I am sober. For over 6 years now. It’s truly been an amazing journey and totally defines me. I haven’t reached out to many and have had little support as far as surrounding myself with people like me. So I started a blog. My goals with this blog are simple:
- Get some of this crap out of my head and heart
- Potentially inspire a fellow boozer to get sober
- Shed some light on the subject for those who know a drunk like me
- Provide a little insight into my journey for those who love me
- Feel less isolated
I was born into an alcoholic family. They all made drinking look like such a natural, necessary, fun part of life. I’ll briefly paint a picture:
- We camped a lot. My heat-packing uncles would get completely trashed and take us on long, dangerous ATV trips, while blazing trails through the woods with their chain saws. I can’t believe we all came back in one piece, however I do vaguely remember a few minor injuries from crashes into trees. I am over the ATVs, but guns and booze really freak me out. The nights always ended next to a rip-roaring fire with country music blaring, while everyone partied it up with beer, tequila and Everclear. I probably didn’t know the half of what was going on back then. I wouldn’t change these experiences for anything, but this just shows how my environment was saturated with drunks.

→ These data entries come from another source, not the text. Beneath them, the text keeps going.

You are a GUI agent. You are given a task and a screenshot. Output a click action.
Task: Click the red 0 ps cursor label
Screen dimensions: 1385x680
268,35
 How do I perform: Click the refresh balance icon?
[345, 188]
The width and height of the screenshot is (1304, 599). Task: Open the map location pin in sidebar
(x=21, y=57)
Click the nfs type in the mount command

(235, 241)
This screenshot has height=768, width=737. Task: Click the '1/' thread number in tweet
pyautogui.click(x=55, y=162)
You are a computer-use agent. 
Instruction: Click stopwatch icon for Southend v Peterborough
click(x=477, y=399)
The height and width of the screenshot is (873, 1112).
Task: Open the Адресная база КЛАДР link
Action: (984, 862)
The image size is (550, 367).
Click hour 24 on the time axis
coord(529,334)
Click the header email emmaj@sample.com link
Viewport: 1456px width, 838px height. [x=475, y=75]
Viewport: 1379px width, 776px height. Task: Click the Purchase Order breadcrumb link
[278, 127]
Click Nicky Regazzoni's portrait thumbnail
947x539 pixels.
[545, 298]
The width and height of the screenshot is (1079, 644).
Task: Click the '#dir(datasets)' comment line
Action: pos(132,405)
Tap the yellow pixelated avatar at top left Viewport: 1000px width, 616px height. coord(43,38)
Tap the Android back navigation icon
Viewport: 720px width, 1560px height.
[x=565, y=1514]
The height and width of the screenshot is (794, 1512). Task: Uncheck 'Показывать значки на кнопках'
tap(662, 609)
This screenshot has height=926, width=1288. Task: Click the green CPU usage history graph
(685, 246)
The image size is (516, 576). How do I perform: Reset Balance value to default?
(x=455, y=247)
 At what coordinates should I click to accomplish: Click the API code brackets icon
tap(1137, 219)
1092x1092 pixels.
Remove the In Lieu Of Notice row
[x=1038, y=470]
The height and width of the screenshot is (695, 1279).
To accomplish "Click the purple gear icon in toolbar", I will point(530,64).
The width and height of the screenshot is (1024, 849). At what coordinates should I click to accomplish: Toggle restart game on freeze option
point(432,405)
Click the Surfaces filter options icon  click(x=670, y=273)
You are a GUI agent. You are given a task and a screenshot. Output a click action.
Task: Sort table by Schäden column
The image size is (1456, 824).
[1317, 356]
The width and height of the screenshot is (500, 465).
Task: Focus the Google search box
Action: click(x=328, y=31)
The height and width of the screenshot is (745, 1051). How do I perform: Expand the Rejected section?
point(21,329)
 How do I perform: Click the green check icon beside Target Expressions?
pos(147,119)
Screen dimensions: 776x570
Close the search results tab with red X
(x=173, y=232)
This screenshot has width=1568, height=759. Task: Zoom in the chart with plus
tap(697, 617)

- While driving around with my dad in my early elementary years, he would regularly stop behind the local Bargain Beverage store to take a piss after he’d purchased his next round of Budweiser 40 ouncers. This was totally normal to me.
- At the Rodeo every summer, the kids would sit just outside of the beer garden while the adults got hammered and disorderly inside. I couldn’t wait to be old enough to be with them. It was like a coming-of-age thing. Only now when I look back, I really just wanted to be having fun with my family, rather than watching from afar.
- Christmas was always full of loud voices and commotion everywhere; a drunken, rowdy event that created a glowing illusion of togetherness for me.
- Booze was everywhere. It seemed to be the focal point for every event and every non-event.
I really didn’t stand a chance. Surprisingly, I was a late bloomer and didn’t have my first real drink until I was 17. By the time I was 19, I consciously realized that at some point I would have to completely stop drinking. I then decided that I had better get the most of it and not waste any time. And so my drinking career began…and lasted for 10 more years.